Supreme leader Kim Jong Un has ordered citizens to hand over their pet dogs to be served as “restaurant meat” as severe food shortages grip North Korea.

“Authorities have identified households with pet dogs and are forcing them to give them up or forcefully confiscating them and putting them down”, a source told South Korea's Chosun Ilbo newspaper.

The move by Kim is apparently aimed at appeasing public discontent amid a dire economic situation in the country.

Having a dog as a pet is considered a privilege reserved for the elite in the capital Pyongyang while ordinary people have pigs and other livestock.

Last month Kim banned pet ownership, deeming it "a tainted trend by bourgeois ideology".

The controversial leader declared that pet dogs are a symbol of capitalist “decadence” and ordered dogs in Pyongyang be rounded up, Mail Online reports.

“Some of the dogs are sent to state-run zoos or sold to dog meat restaurants,” the source adds.

Pet owners are reportedly cursing Kim Jong Un behind his back but are forced to hide their contempt, New York Post reports. Very few acts of defiance against the man who likes to be referred to as “the supreme dignity” go unpunished.

It’s not the first time human’s best friend has been used as a political tool.

Back in the 1980s middle-class Pyongyang residents were urged to keep dogs as part of the regime’s attempt to spruce up its image in the run up to the 1989 World Festival of Youth and Students.

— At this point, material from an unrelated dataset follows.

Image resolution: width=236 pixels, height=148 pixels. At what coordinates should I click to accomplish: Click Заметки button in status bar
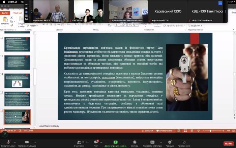(x=149, y=130)
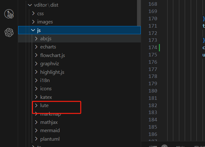This screenshot has height=147, width=205.
Task: Click the green change marker at line 174
Action: click(x=159, y=48)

Last month Kim banned pet ownership, deeming it
Last month Kim banned pet ownership, deeming it "a tainted trend by bourgeois ideology". (Photo: Gallo Images/Getty Images)

The government at the time embraced dog-owning as a symbol of economic development and sophistication, and families walking their pooches became the prime focus of several state-run television soap operas.

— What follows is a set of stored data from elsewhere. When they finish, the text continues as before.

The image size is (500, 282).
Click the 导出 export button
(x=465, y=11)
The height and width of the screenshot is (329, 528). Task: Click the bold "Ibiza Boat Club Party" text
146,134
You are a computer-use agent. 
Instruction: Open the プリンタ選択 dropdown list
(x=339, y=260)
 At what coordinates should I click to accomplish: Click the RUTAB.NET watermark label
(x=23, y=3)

But times sure have changed.

According to a recent report by the United Nations, around 60% of North Korea’s population is facing widespread food shortages, worsened by sanctions imposed on the regime because of its nuclear missile programmes.

North Korea’s decision to close the border with China due to the coronavirus also hasn’t helped. Beijing traditionally supplies food to Pyongyang.

Natural disasters that hit the country last year have negatively impacted the harvest too.

Kim, however, is confident his people will weather this storm by using every resource available to them.